Rewrite the data from its beginning through the line containing "click(x=48, y=204)", replacing "screenshot" with "screen capture" and changing nothing else. Omit the pictures from your answer.

_ _ _ _ _

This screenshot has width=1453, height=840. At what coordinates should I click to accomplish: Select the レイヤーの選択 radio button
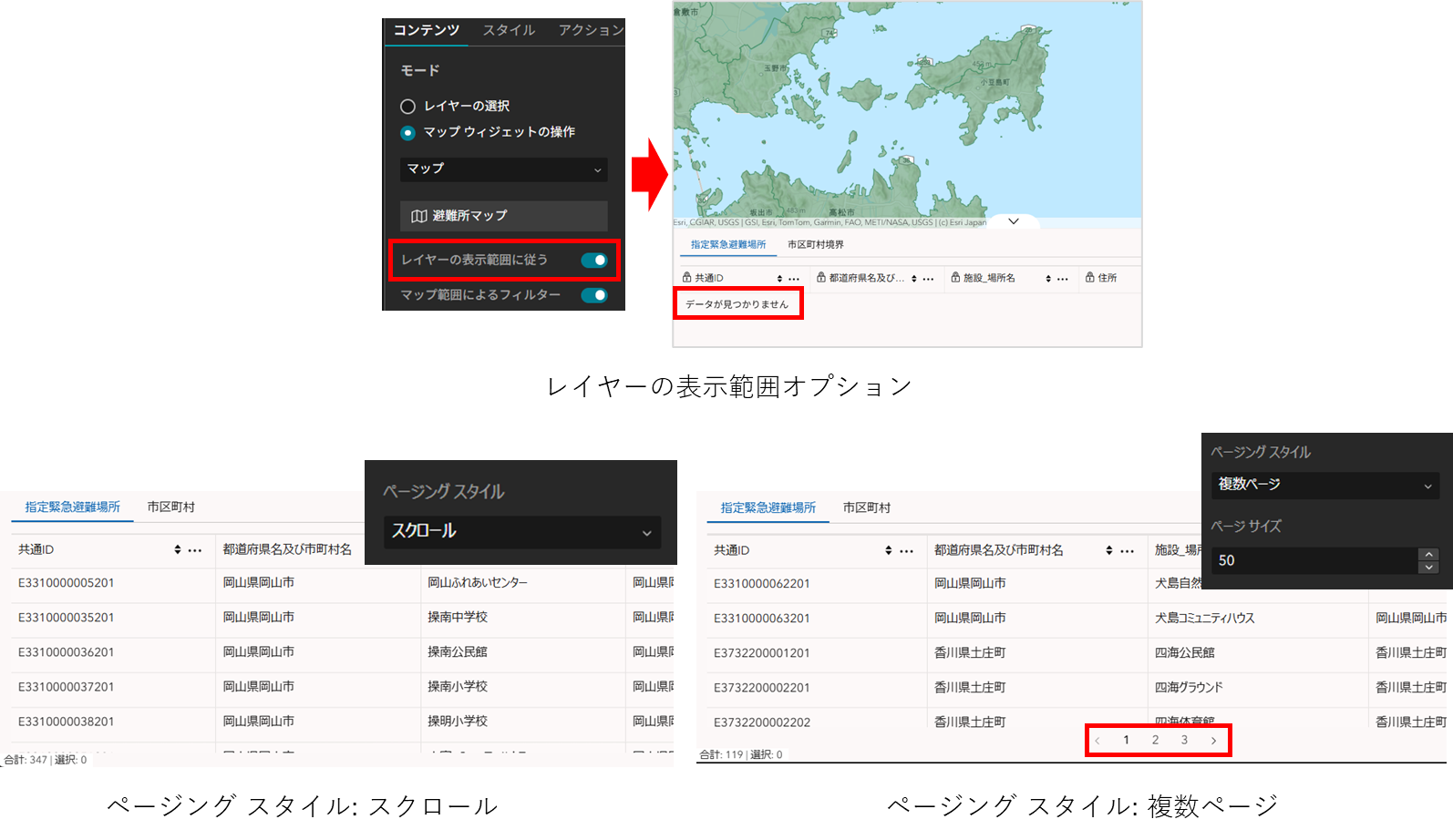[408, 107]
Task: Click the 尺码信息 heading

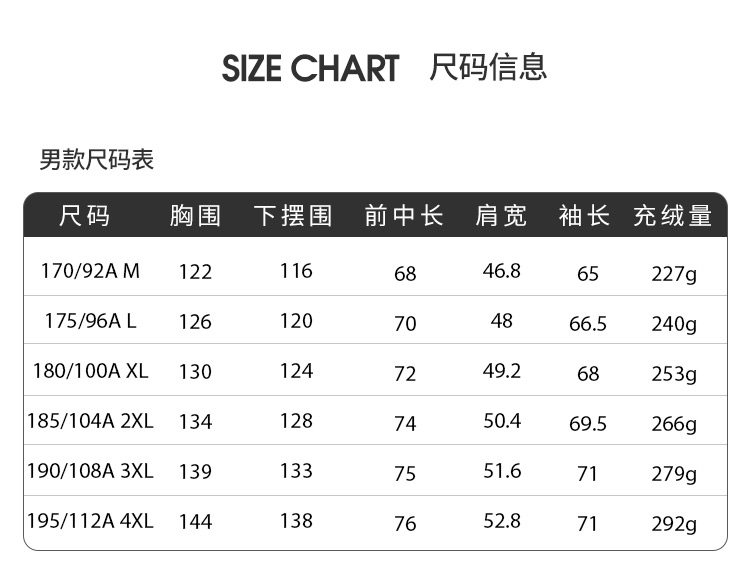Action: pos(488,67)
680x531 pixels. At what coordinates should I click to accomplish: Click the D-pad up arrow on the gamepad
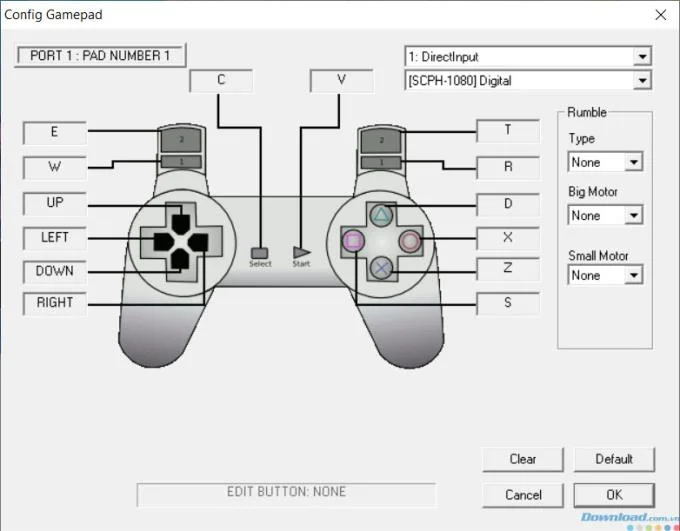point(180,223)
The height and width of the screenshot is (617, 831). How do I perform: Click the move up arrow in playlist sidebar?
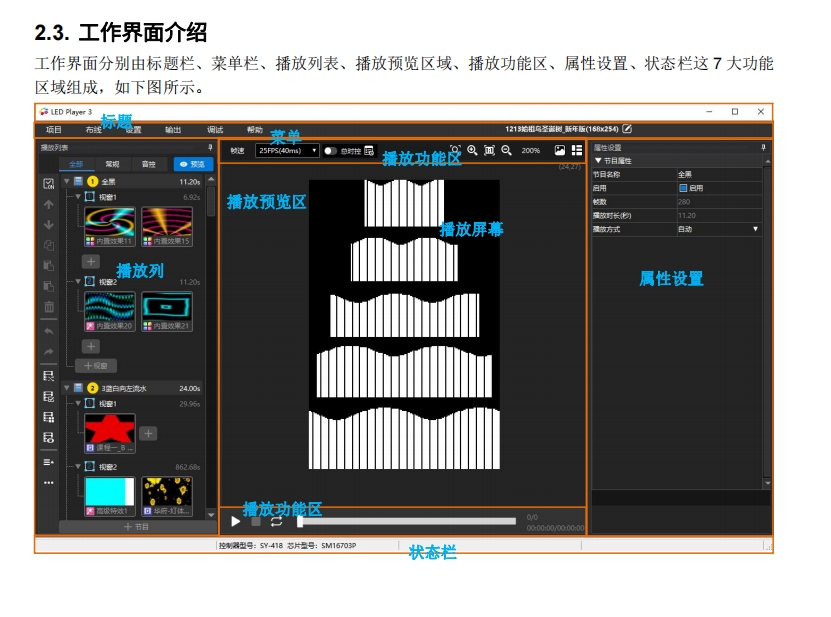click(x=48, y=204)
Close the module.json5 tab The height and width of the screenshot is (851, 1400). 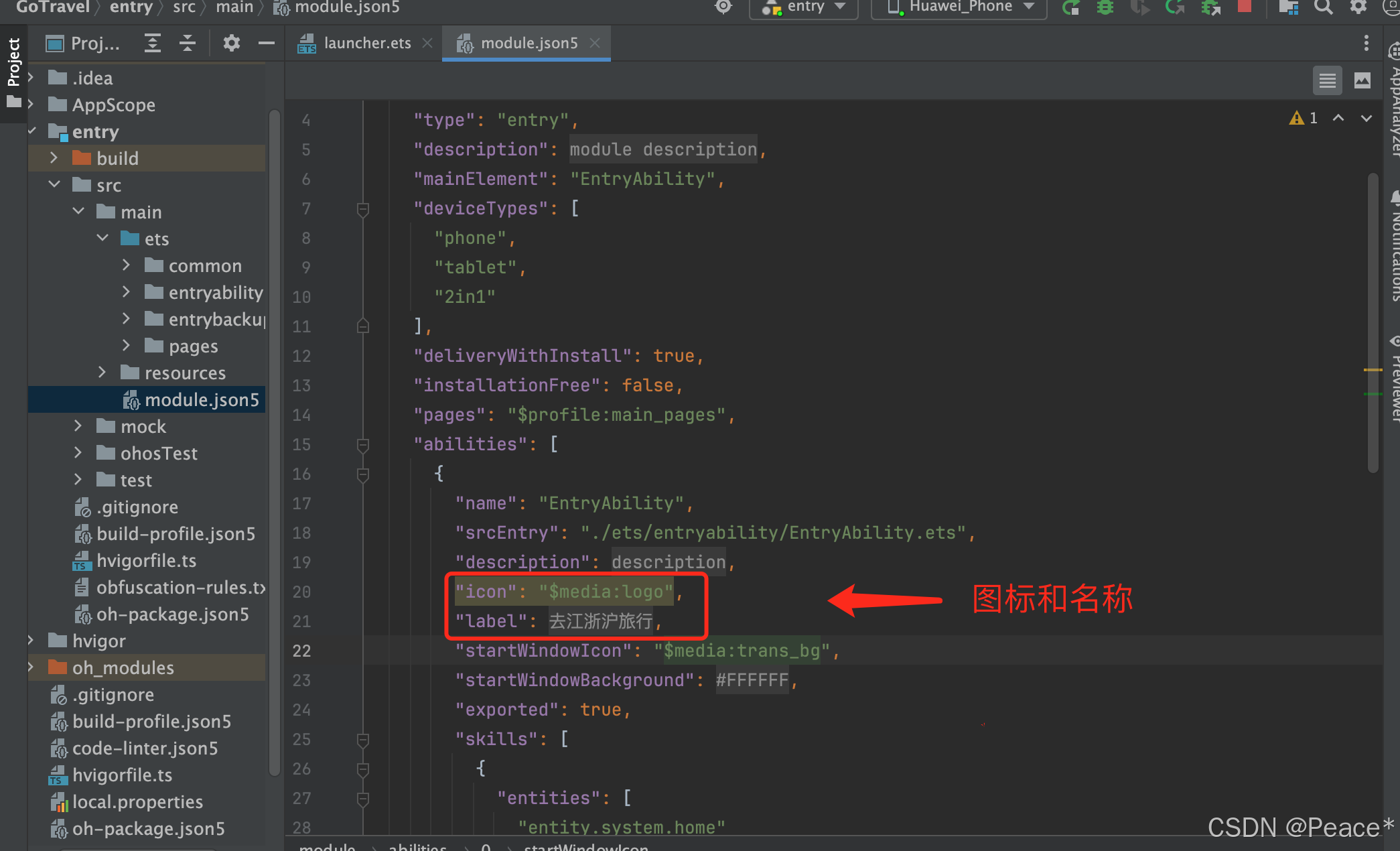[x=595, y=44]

_ _ _ _ _

**Output for this task**
This screen capture has width=1453, height=840. At what coordinates should I click to accomplish: Select the レイヤーの選択 radio button
[408, 107]
Task: Click the 尺码信息 heading

Action: pos(488,67)
680x531 pixels. At what coordinates should I click to accomplish: Click the D-pad up arrow on the gamepad
point(180,223)
The height and width of the screen capture is (617, 831). How do I perform: Click the move up arrow in playlist sidebar?
click(x=48, y=204)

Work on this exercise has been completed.